Department of Electrical and Computer Engineering, University of Maryland College Park, College Park, Maryland 20742, USA.
Department of Communication Sciences and Disorders, University of Cincinnati, Cincinnati, Ohio 45267-0379, USA.
J Acoust Soc Am. 2024 Aug 1;156(2):1380-1390. doi: 10.1121/10.0028124.
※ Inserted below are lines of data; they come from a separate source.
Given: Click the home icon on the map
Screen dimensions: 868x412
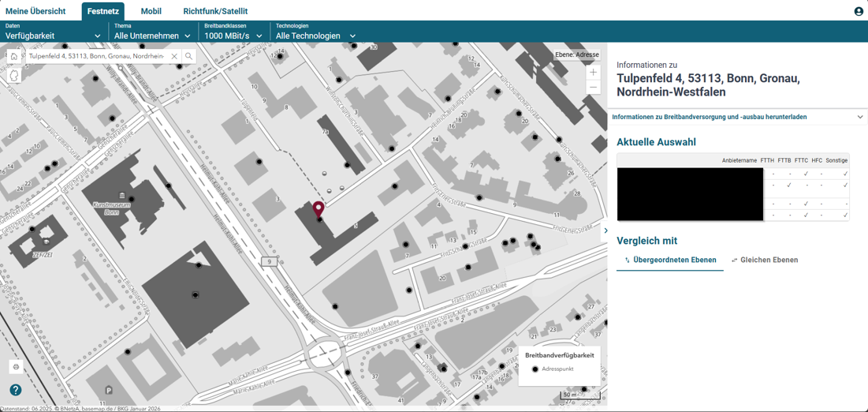Looking at the screenshot, I should [x=14, y=57].
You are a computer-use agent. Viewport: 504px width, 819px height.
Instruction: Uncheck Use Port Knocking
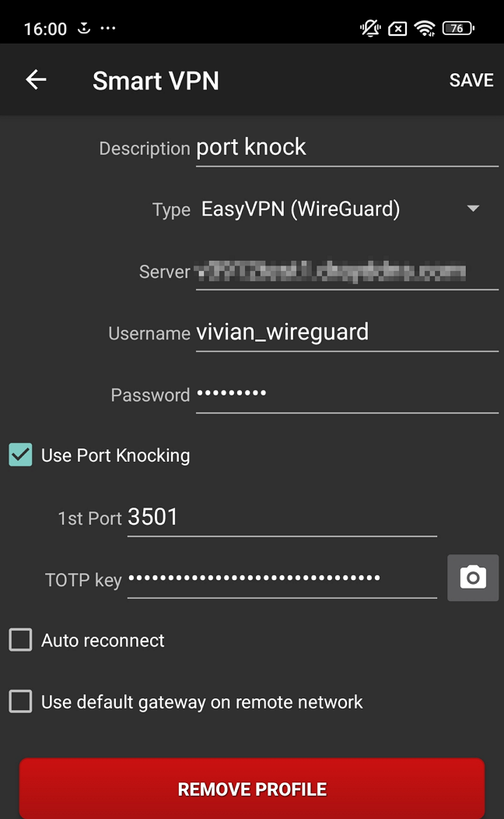coord(21,455)
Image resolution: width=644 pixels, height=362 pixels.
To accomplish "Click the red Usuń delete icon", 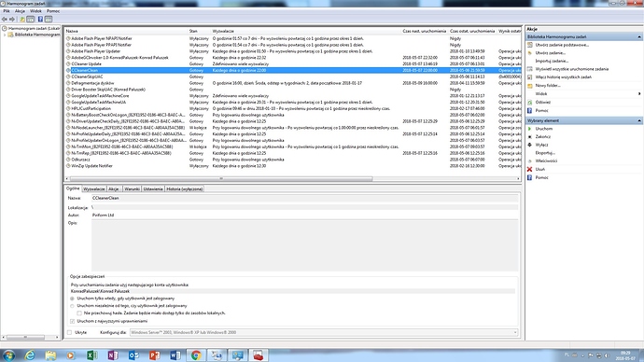I will point(530,169).
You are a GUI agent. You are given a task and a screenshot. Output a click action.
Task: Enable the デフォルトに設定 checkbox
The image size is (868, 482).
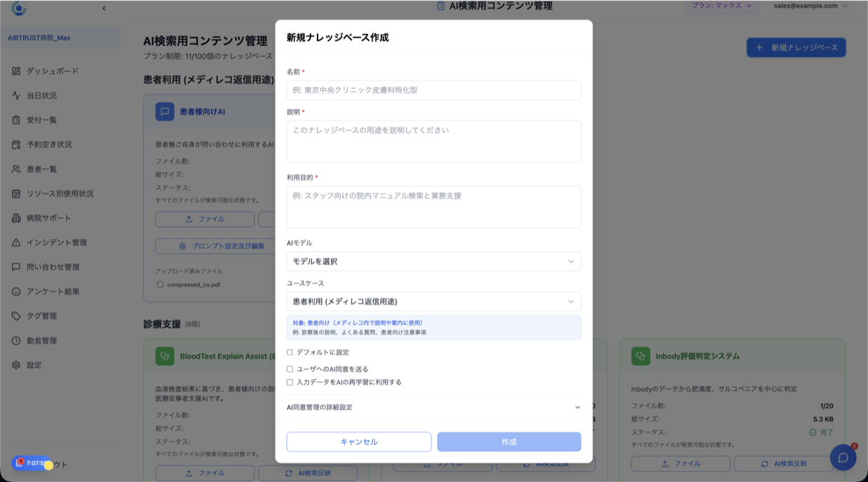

For most of his illustrious career, Ken Stevens focused on examining and documenting the rich detail about vocal tract changes available to listeners underlying the acoustic signal of speech. Current approaches to speech inversion take advantage of this rich detail to recover information about articulatory movement. Our previous speech inversion work focused on movements of the tongue and lips, for which "ground truth" is readily available. In this study, we describe acquisition and validation of ground-truth articulatory data about velopharyngeal port constriction, using both the well-established measure of nasometry plus a novel technique-high-speed nasopharyngoscopy. Nasometry measures the acoustic output of the nasal and oral cavities to derive the measure nasalance. High-speed nasopharyngoscopy captures images of the nasopharyngeal region and can resolve velar motion during speech. By comparing simultaneously collected data from both acquisition modalities, we show that nasalance is a sufficiently sensitive measure to use as ground truth for our speech inversion system. Further, a speech inversion system trained on nasalance can recover known patterns of velopharyngeal port constriction shown by American English speakers. Our findings match well with Stevens' own studies of the acoustics of nasal consonants.
在他杰出的职业生涯中,KenStevens 主要专注于研究和记录言语声学信号背后听众可获取的有关声道变化的丰富细节。目前的语音反转方法利用了这种丰富的细节来恢复有关发音运动的信息。我们之前的语音反转工作主要集中在舌头和嘴唇的运动上,这些运动的“真实情况”很容易获得。在这项研究中,我们描述了使用经过充分验证的鼻测法加上一种新的高速鼻内窥镜技术,获取和验证关于软腭口缩小的发音运动的真实数据。鼻测法通过测量鼻腔和口腔的声学输出,得出鼻音值这一衡量标准。高速鼻内窥镜捕捉鼻咽区域的图像,并可以在说话时解析软腭运动。通过比较两种采集方式同时收集的数据,我们证明了鼻音值作为语音反转系统的真实情况是足够敏感的。此外,经过鼻音值训练的语音反转系统可以恢复美国英语使用者表现出的已知的软腭口缩小模式。我们的发现与 Stevens 自己对鼻辅音声学的研究非常吻合。